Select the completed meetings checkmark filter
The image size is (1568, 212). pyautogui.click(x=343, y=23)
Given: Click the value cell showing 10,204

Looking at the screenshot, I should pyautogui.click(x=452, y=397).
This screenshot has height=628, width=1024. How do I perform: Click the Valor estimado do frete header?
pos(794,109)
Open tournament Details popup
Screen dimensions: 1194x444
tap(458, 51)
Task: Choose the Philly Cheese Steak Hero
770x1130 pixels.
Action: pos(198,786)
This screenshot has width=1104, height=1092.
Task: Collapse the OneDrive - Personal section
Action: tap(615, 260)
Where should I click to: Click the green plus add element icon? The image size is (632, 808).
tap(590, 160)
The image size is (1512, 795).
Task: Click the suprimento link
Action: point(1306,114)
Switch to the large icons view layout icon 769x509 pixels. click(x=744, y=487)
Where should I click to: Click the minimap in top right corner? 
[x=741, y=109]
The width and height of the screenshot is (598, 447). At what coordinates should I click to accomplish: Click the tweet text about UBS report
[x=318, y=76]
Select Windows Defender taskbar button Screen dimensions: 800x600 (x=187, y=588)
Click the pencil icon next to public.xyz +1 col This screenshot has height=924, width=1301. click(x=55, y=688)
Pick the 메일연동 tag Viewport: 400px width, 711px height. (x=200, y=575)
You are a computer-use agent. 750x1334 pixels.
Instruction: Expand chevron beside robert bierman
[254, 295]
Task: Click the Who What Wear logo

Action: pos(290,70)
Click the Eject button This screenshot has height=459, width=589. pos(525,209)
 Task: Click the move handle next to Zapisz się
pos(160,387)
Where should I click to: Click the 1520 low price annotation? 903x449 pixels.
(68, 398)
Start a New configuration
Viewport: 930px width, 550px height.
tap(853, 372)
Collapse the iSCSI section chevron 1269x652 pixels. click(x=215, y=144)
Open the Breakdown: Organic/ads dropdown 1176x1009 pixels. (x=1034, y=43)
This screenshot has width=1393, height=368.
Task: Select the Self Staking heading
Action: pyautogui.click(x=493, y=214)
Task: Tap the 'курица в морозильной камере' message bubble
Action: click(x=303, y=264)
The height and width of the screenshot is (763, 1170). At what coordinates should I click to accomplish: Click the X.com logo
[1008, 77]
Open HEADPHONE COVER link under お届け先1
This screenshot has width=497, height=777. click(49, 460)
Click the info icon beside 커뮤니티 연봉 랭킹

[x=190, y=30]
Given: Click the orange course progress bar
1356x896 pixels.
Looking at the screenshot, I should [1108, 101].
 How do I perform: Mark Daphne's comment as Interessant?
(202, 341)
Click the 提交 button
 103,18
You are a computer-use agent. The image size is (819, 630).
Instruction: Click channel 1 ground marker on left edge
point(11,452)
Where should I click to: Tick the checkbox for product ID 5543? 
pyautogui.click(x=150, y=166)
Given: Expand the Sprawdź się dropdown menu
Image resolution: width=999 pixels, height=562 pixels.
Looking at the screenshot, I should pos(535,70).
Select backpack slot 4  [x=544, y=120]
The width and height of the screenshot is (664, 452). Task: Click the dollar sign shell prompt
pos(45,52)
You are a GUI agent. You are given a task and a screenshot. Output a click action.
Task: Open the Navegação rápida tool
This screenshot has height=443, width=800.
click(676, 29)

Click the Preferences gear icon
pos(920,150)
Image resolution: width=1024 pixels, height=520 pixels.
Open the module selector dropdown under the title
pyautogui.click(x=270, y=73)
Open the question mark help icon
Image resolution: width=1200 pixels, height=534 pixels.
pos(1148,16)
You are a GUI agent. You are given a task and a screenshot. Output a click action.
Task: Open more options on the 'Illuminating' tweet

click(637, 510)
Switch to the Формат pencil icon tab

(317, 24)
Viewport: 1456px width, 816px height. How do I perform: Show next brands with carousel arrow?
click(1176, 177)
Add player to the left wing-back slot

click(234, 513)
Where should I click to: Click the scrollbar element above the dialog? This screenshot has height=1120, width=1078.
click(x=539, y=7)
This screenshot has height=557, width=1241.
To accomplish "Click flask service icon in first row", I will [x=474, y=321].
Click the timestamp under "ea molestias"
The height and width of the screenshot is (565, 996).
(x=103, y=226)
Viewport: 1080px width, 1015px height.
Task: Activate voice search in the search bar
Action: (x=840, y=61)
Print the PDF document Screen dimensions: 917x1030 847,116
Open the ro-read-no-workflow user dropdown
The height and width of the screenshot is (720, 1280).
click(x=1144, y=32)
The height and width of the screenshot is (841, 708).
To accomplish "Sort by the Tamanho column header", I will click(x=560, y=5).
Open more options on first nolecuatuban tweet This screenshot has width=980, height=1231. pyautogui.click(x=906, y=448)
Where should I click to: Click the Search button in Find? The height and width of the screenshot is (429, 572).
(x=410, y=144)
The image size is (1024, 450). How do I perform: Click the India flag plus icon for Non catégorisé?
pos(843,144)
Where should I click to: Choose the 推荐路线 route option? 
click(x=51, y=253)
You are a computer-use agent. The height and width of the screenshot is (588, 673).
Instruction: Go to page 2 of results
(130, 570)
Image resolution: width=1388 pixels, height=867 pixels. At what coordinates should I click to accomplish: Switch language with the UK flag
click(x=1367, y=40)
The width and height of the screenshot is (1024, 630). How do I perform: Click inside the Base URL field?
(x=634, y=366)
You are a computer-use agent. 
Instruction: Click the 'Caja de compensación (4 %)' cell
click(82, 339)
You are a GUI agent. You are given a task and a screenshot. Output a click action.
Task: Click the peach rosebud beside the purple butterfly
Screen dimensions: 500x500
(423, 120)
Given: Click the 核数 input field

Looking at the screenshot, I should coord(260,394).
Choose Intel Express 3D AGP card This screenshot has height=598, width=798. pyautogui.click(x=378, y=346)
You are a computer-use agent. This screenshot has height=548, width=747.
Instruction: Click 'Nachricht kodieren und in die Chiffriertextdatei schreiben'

- - - -

### Task instructions
Print, please, the lines above from the very first through the one that holds "Click the Eject", both included, word for word and with nothing else.

### Solution below
Select the completed meetings checkmark filter
The image size is (1568, 212). pyautogui.click(x=343, y=23)
Given: Click the value cell showing 10,204

Looking at the screenshot, I should pyautogui.click(x=452, y=397).
This screenshot has height=628, width=1024. How do I perform: Click the Valor estimado do frete header?
pos(794,109)
Open tournament Details popup
Screen dimensions: 1194x444
tap(458, 51)
Task: Choose the Philly Cheese Steak Hero
770x1130 pixels.
Action: pos(198,786)
This screenshot has width=1104, height=1092.
Task: Collapse the OneDrive - Personal section
Action: tap(615, 260)
Where should I click to: Click the green plus add element icon? The image size is (632, 808).
tap(590, 160)
The image size is (1512, 795).
Task: Click the suprimento link
Action: point(1306,114)
Switch to the large icons view layout icon 769x509 pixels. click(x=744, y=487)
Where should I click to: Click the minimap in top right corner? 
[x=741, y=109]
The width and height of the screenshot is (598, 447). At what coordinates should I click to accomplish: Click the tweet text about UBS report
[x=318, y=76]
Select Windows Defender taskbar button Screen dimensions: 800x600 (x=187, y=588)
Click the pencil icon next to public.xyz +1 col This screenshot has height=924, width=1301. click(x=55, y=688)
Pick the 메일연동 tag Viewport: 400px width, 711px height. (x=200, y=575)
You are a computer-use agent. 750x1334 pixels.
Instruction: Expand chevron beside robert bierman
[254, 295]
Task: Click the Who What Wear logo

Action: pos(290,70)
Click the Eject button This screenshot has height=459, width=589. pos(525,209)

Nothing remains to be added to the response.